Background In approximately 25% (1) of all cases of mixed connective tissue disease (MCTD) the disease presents during childhood and adolescence. Only few, small studies have examined disease outcome in patients with juvenile MCTD.

Objectives The aim of this study is to describe long-term outcome and clinical characteristics in a nationwide representative Norwegian juvenile MCTD population.

Methods Inclusion criteria in this cross-sectional study were fulfillment of the Kasukawa or Alarcon-Segovia criteria and symptom-onset before 18 years. All patients underwent a thorough clinical examination and charts were reviewed. As there are no criteria for remission in MCTD, this was defined as fulfillment of the Wallace criteria for remission in juvenile idiopathic arthritis, plus the absence of myositis, progressive lung- or esophageal manifestations- or progressive sclerodactyly (with or without Raynaud phenomena).

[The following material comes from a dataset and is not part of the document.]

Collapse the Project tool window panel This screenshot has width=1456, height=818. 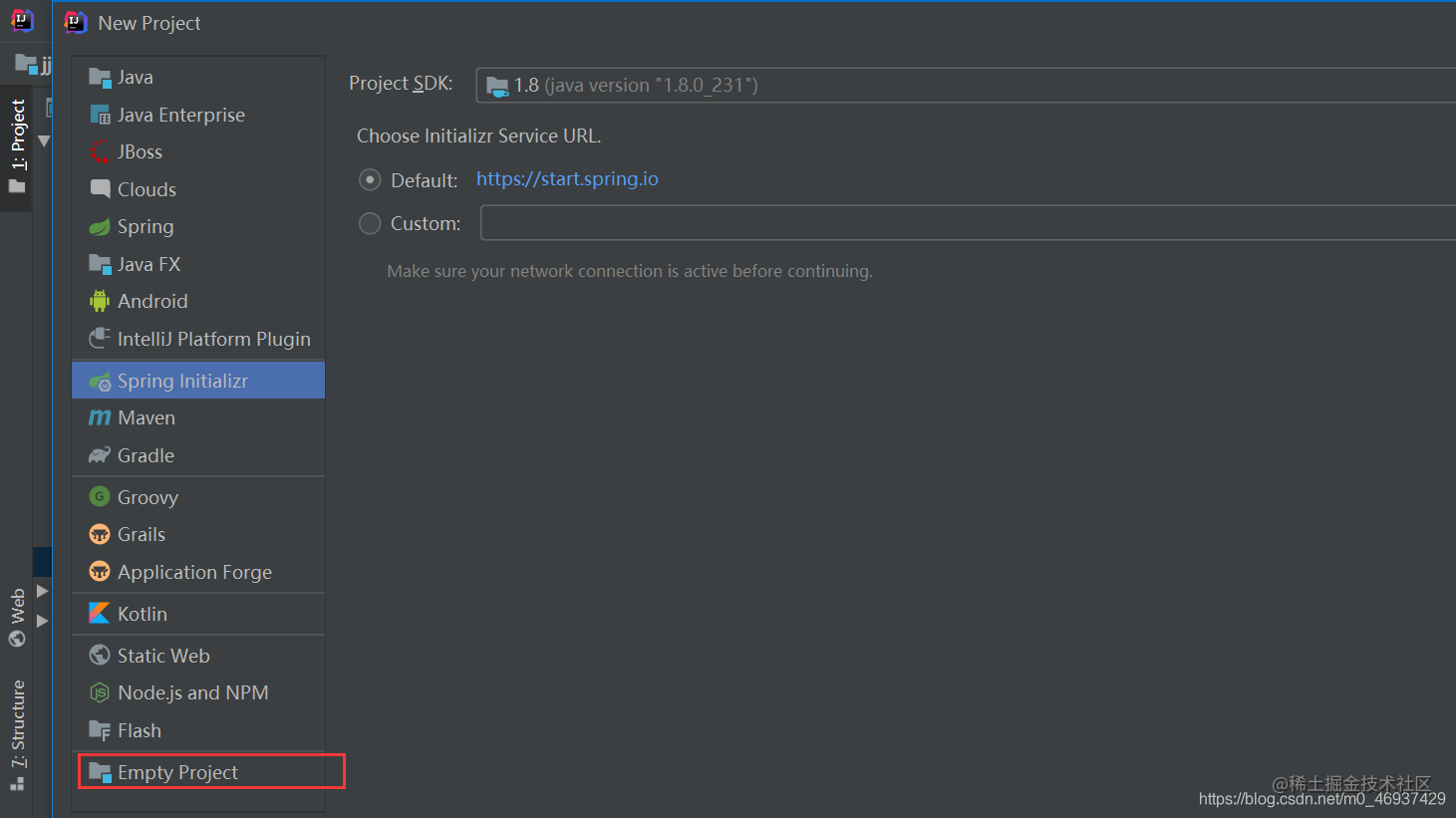coord(44,140)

Results 54 patients with juvenile MCTD were identified. 2 patients had deceased, and 48 patients (92%) accepted to participate (88% females). Mean age was 14,0±4,8 years at diagnosis and 28.5±10.0 years at inclusion. Mean disease duration was 16.8±9.7 years. 2 of the patients had developed SLE, none had developed other connective tissue diseases. Of the 46 patients with continuous MCTD, only one patient developed pulmonal arterial hypertension.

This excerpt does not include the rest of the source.